Flashlights and conic sections

Recently, Ξ over at the 360 blog wrote about hyperbolic light (which was inspired by the article, “The Shape of Lamp Shade Shadows” by Kenneth E. Horst, The Physics Teacher, Volume 39, March 2001). They were looking at the pattern of light on the wall emitted by a desk lamp with a cylindrical lampshade. They observed that the shape of the light was a hyperbola. The reason for this, as Ξ points out, is that the bulb and lampshade form a cone of light and the wall is a plane slicing that cone. As we see in the third picture below, such a plane cuts the cone in a hyperbola.

picture-11It stands to reason that we can get the other conic sections—the parabola (left), circle (center, bottom) and ellipse (center, top)—by tilting the lamp.

As it turned out I was teaching about conic sections last week (they arise as traces of quadric surfaces), so I decided I had to show this to my class. I walk to work and didn’t want to carry a lamp in to school, so I decided to make a portable version.

My first thought was to use a flashlight. But flashlights are designed to focus light to a single point as much as possible. They don’t make a nice cone. Then I decided to make a “lampshade” (shown below) for my flashlight out of a stiff piece of paper (I used a file folder). Ideally there would be a single point source of light at the bottom of the shade, but this won’t be the case because of the parabolic reflector in the flashlight. After a little experimentation I found that the longer the “shade,” the better the cone of light. Also, to make a circular cone, the shade needs a good circular opening at the other end (not squashed or kinked)—it took a little fussing to get things the way I wanted them.

flashlight

In class class I drew the blinds, turned off the lights, and shined my light on the projector screen. It worked pretty well. I could make a good circle (point the flashlight directly at the wall), an ellipse (tip the light up a little), a parabola (tip it farther), and half a hyperbola (farther still)!
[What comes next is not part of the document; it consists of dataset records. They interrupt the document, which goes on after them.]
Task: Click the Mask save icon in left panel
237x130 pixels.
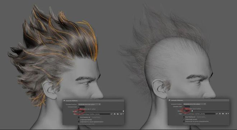Action: click(x=115, y=114)
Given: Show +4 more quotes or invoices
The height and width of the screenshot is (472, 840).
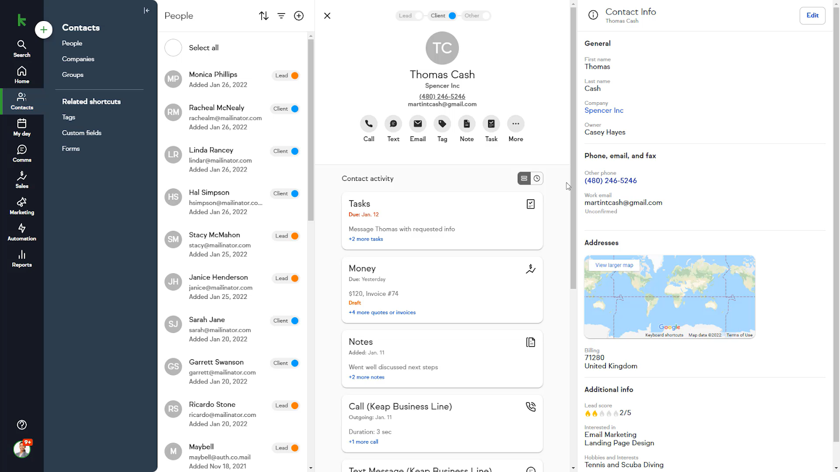Looking at the screenshot, I should (382, 313).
The students thought it was pretty cool (I have a good bunch this semester!).

[Conic section image by Pbroks13, published under the Creative Commons Attribution 3.0 Unported License.]

4 Comments

  1. Peter L. Griffiths says:

    A conic section cannot be a perfect ellipse which is symmetrical East-West as well as North-South. A perfect ellipse is a cylindric section.

  2. Peter L. Griffiths says:

    The locations for the foci are identifiable on the cylindric section but not on the conic section.